In principle, then, what happens when the Divine Office becomes the backbone of daily life? Essentially, just as in the monastery, a dynamic tension is established between our inner world of prayer and the outer world of our daily lives. The tension is carried in the power of these images in the psalms, which, as Jon Cassian said, contain "all the emotions known to man."

What happens when the Divine Office becomes the backbone of daily life?

The events of the day and those snippets of psalm verses reach out and connect--as happened to me in the pump house that day (see Lesson 8). It was no longer just a grim, miserable job on an equally grim and miserable December day. Suddenly, my own joy at drawing water again from a repaired pump resonated with "the fountain of salvation." I will never hear that scriptural verse in the same way again, because my life is now caught up in it. And in the same way, my life in that moment took on some of the dignity and magic of no longer just being an endless sequence of minor hassles, but somehow belonging to the sacred.


This is the magic of the unitive imagination. The psalm versicles, ingested into the unconscious and spontaneously resurfacing in the events of daily life, gradually create a different reality in which I live and move. My life takes on the quality of a living metaphor as I am drawn deeper into the Mystery and experience myself more and more on its terms.

In transposing this monastic wisdom into our own daily lives, then, the basic ground rule is simply to get the creative tension set up. From the outside, this means establishing some rhythmic balance between psalmody and your daily life--and lots of books talk about this. But from the inside, it looks like introducing a extraordinarily rich, time-tested, volatile, and creative set of metaphors into your subconscious, where they will begin to liberate and transform your heart--at the same time jump-starting your creativity. Try it! You'll see what I mean. No one hangs out too long in the presence of the psalms without starting to compose them oneself.

As you start to develop your own practice of daily psalmody, the first rule is the good old K.I.S.S.--"Keep it simple, stupid!" Many attempts to put prayer and psalmody into one's spiritual practice are wrecked by setting out with an overly ambitious program. For most people, it is simply not realistic to think of recreating the Daily Office in its sevenfold splendor. Even the regimen of singing four psalms both morning and evening--the usual program at New Camaldoli monastery in Big Sur, Calif.--particularly if you're adding it on to an established disciple of meditation or lectio divina. The deck gets overloaded and won't take long to collapse.

Instead, you might start with a psalm or two in the morning, and a psalm or two just before heading to bed. That last office of the day is called Compline, and from time immemorial the classic psalms associated with it are Psalms 4 and 91. As we've practiced earlier, you can chant them on a monotone, or a simple step-up, step-down tone.

As you put the psalms inside you, they will gradually change the way you look at life.

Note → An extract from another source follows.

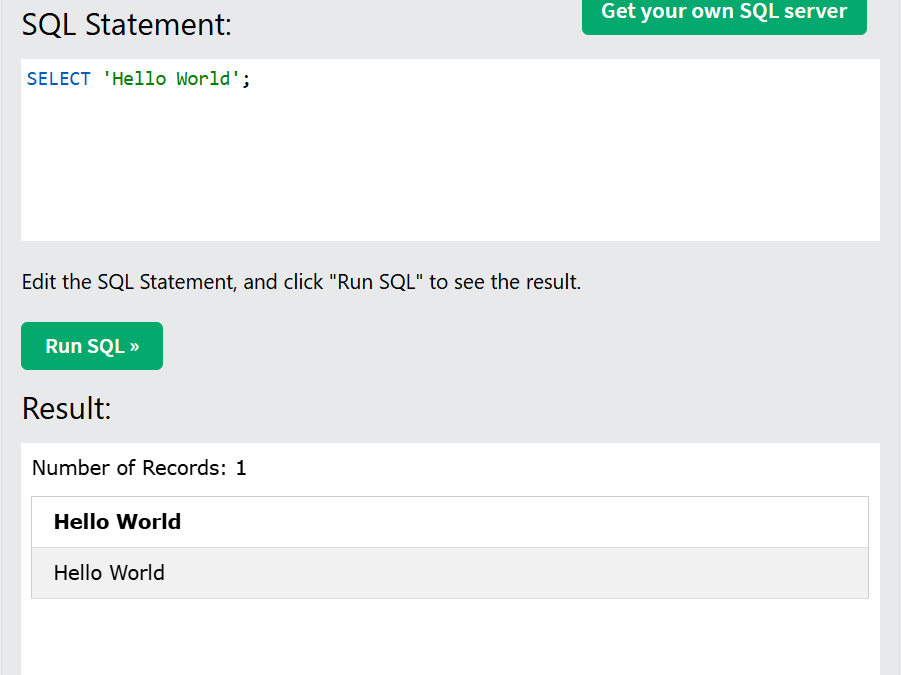Click the SQL Statement: heading
This screenshot has height=675, width=901.
[x=126, y=25]
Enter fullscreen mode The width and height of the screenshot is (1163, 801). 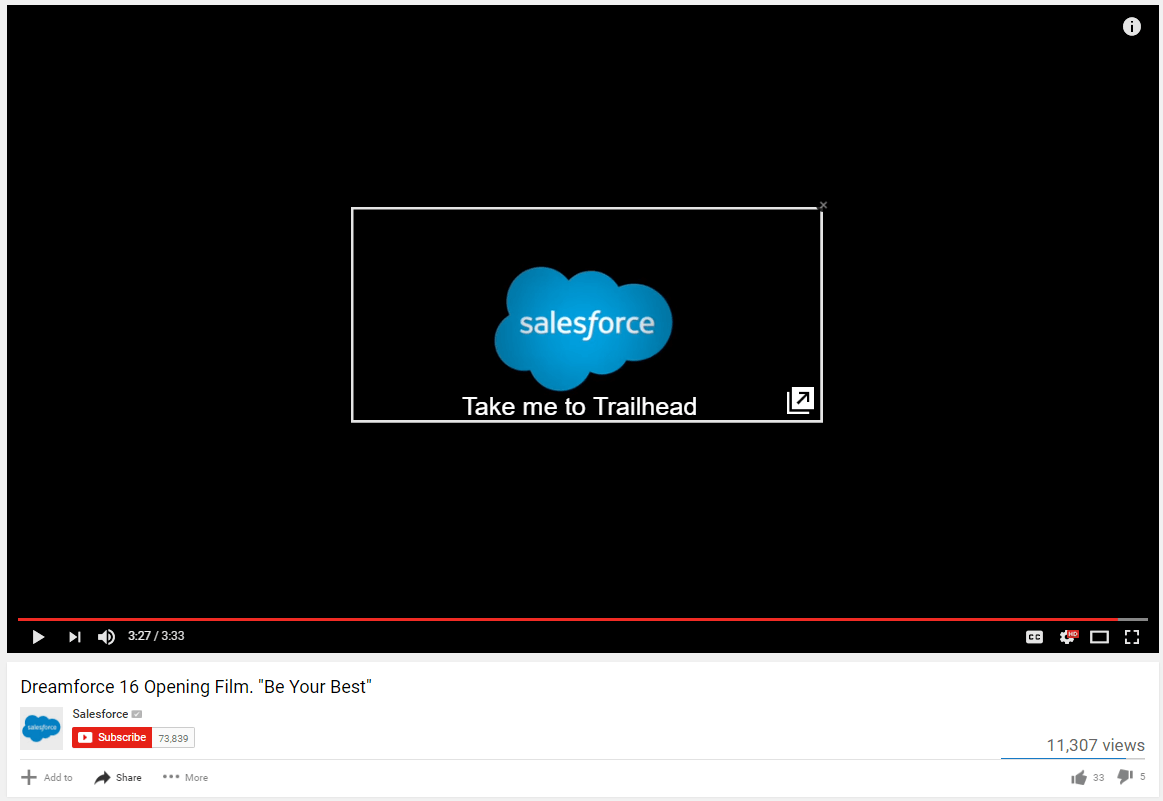coord(1132,636)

If space permits in your day, a brief pause around midday helps to refocus the day. The classic psalm here is 121 ("I lift up my eyes to the hills"). The others in this area, 122-128, are all magical, lyrical psalms and make a wonderfully fertile field for juxtaposition to life in the marketplace.

For those wanting a bit more formal structure to their divine office, one of the finest books I've seen is "Opus Dei," by Judith Sutera (Liturgical Press) from the Benedictine community of St. John's in Collegeville, Minn. It offers two psalms apiece for morning and evening, on a two-week cycle, in sharp, contemporary translations.

The bare-bones simplicity makes this book quite manageable, even for over-pressured, contemporary folks (even singing slowly, you can do an office in 10 minutes flat!). And of course, there is always the simplest option of all: Just open your Bible or Psalter to Psalm 1, and gradually work your way through as time and inclination permit.

But my real suggestion is this: Don't try to copy the monastic office from the outside. Find the way from the inside. As you put the psalms inside you--in whatever way you develop, systematic or spontaneous, they will gradually change the way you look at life, gradually take you toward that inner geography that is the kingdom of heaven written within your own unitive depths. That in itself, as you feel it growing inside you, will tell you what to do next.